Task statement
Give back exactly the stretch of data below from the line holding "[Login to your customer account] (221, 52)" through the line holding "[Instagram] (52, 2474)", both ends included, and leave the remaining lines out.

Items from a dataset:
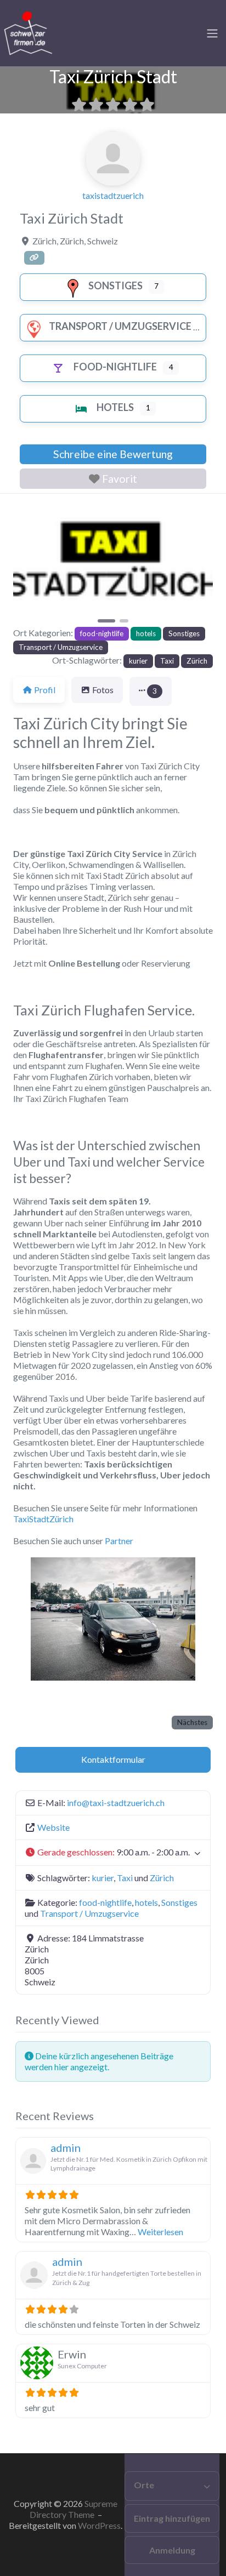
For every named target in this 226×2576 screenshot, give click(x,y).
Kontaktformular (113, 1759)
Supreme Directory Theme (74, 2509)
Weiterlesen (160, 2231)
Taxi (167, 660)
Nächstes (192, 1722)
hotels (115, 407)
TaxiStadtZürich (43, 1518)
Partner (119, 1540)
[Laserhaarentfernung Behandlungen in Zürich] (27, 31)
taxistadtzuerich (113, 195)
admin (65, 2147)
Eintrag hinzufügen (172, 2518)
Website (53, 1827)
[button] (28, 563)
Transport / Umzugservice (120, 326)
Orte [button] (144, 2485)
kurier (138, 660)
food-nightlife (115, 367)
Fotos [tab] (103, 689)
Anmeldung (172, 2550)
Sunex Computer (82, 2366)
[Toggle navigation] (212, 33)
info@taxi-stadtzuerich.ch (116, 1802)
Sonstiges (115, 285)
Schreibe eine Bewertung (113, 454)
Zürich (197, 660)
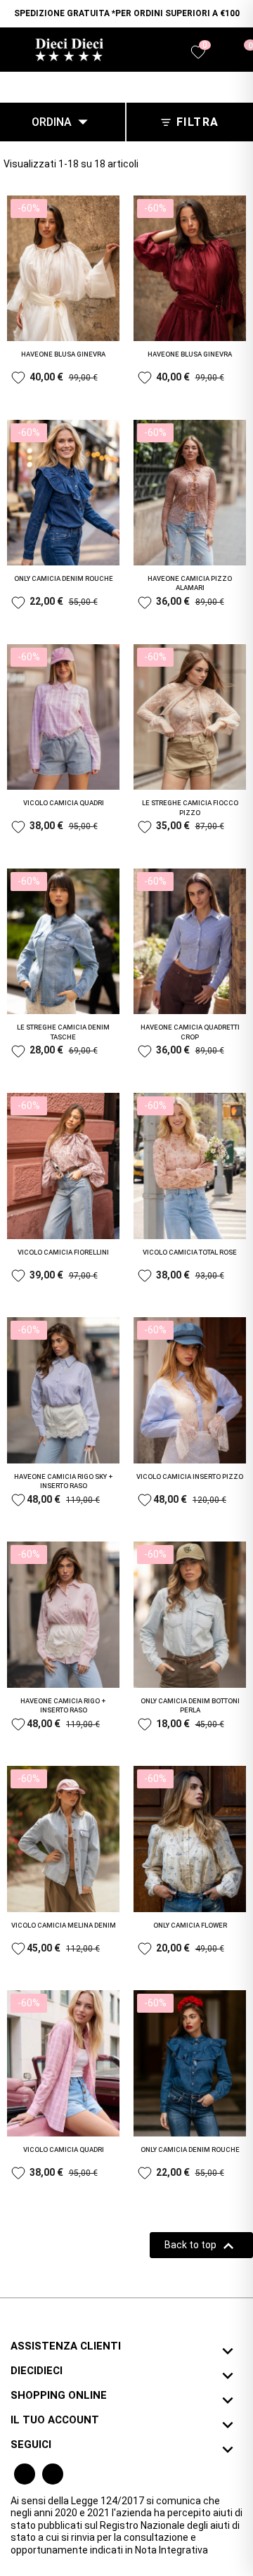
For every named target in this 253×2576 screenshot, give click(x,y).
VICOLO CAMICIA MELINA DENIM (63, 1925)
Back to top (201, 2246)
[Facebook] (24, 2474)
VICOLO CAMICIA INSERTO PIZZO (189, 1476)
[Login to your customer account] (221, 52)
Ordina (63, 121)
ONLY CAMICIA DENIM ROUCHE (63, 578)
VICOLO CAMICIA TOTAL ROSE (190, 1252)
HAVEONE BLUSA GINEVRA (63, 354)
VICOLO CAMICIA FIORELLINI (63, 1252)
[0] (241, 51)
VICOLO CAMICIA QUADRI (63, 803)
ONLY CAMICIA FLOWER (190, 1925)
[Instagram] (52, 2474)
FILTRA (197, 122)
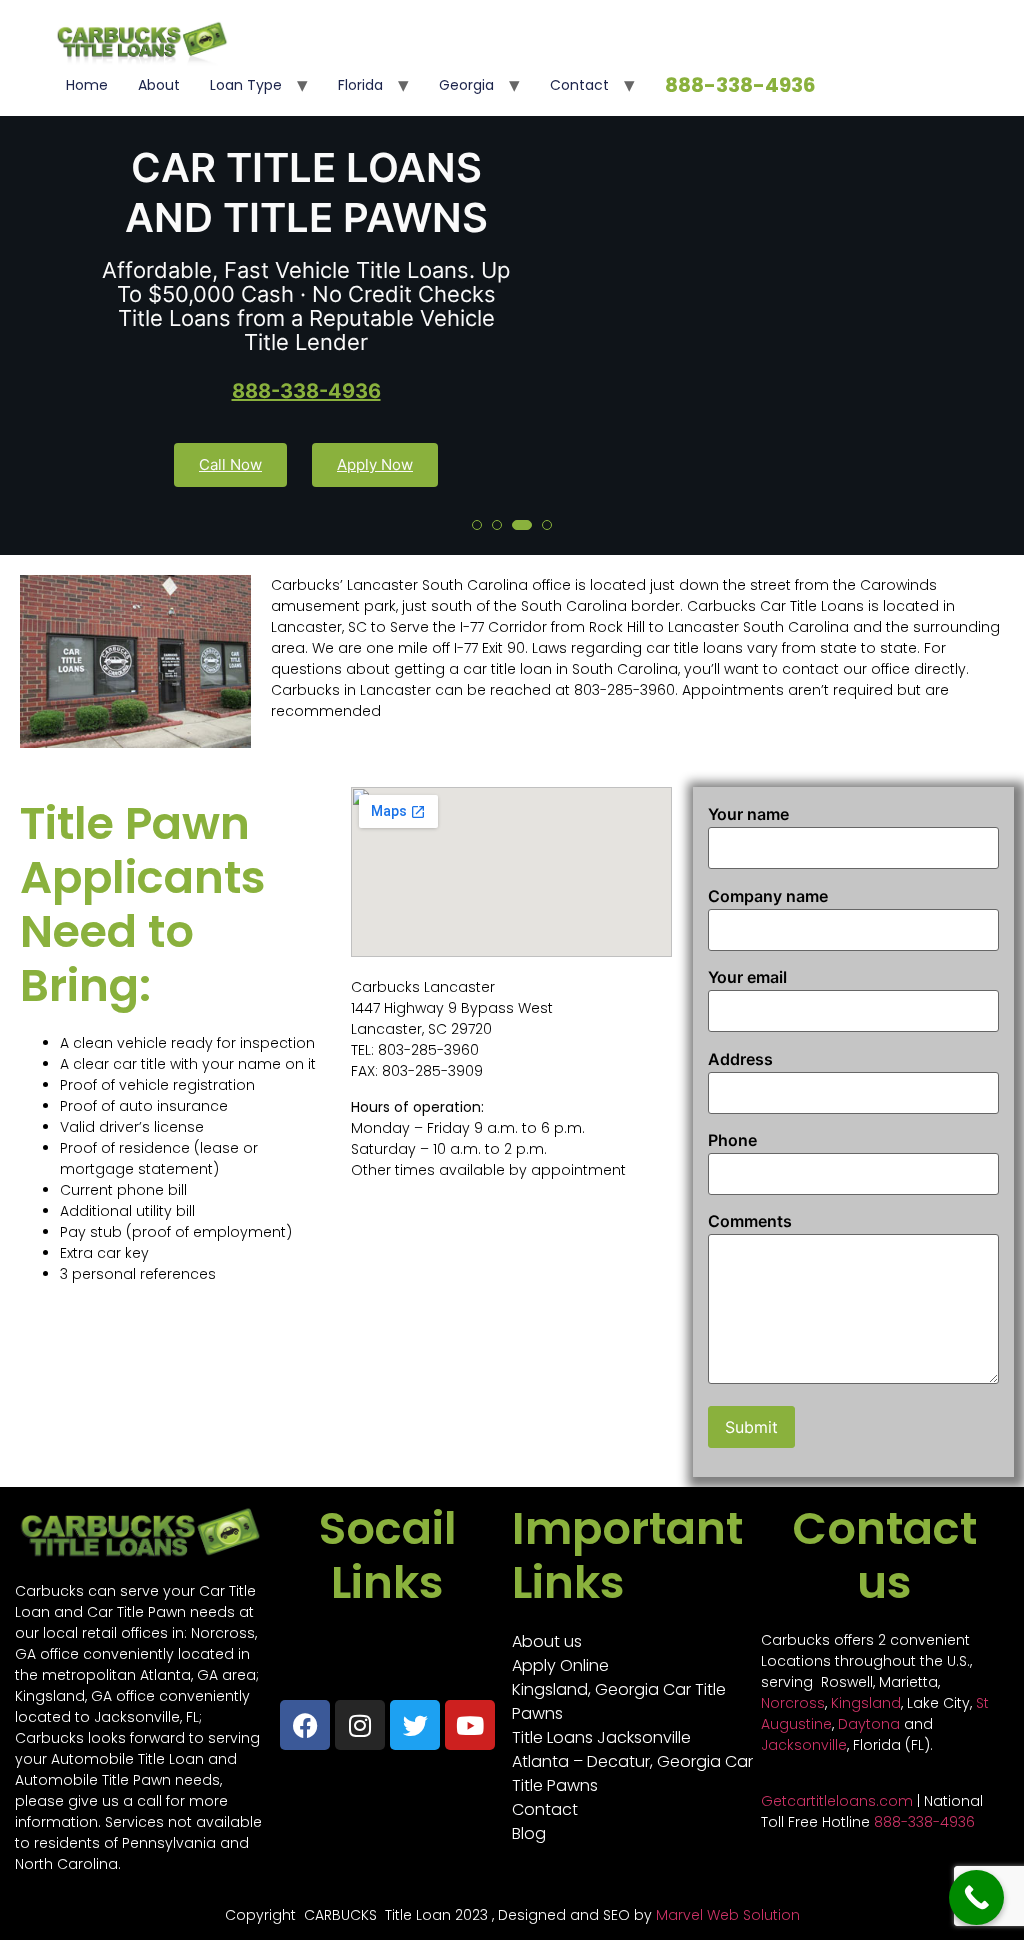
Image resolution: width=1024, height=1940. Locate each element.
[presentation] (34, 314)
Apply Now (375, 464)
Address (740, 1059)
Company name (768, 896)
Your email (747, 977)
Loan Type (246, 85)
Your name (748, 814)
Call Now (230, 464)
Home (87, 85)
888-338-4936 (740, 85)
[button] (477, 525)
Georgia (466, 85)
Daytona (869, 1724)
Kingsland (866, 1703)
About (159, 85)
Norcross (793, 1703)
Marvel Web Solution (728, 1915)
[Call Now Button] (976, 1897)
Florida (360, 85)
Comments (750, 1221)
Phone (732, 1140)
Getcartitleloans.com (837, 1801)
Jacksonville (804, 1745)
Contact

Answer to this task
[Login to your customer account] (221, 52)
Ordina (63, 121)
ONLY CAMICIA DENIM ROUCHE (63, 578)
VICOLO CAMICIA TOTAL ROSE (190, 1252)
HAVEONE BLUSA GINEVRA (63, 354)
VICOLO CAMICIA FIORELLINI (63, 1252)
[0] (241, 51)
VICOLO CAMICIA QUADRI (63, 803)
ONLY CAMICIA FLOWER (190, 1925)
[Instagram] (52, 2474)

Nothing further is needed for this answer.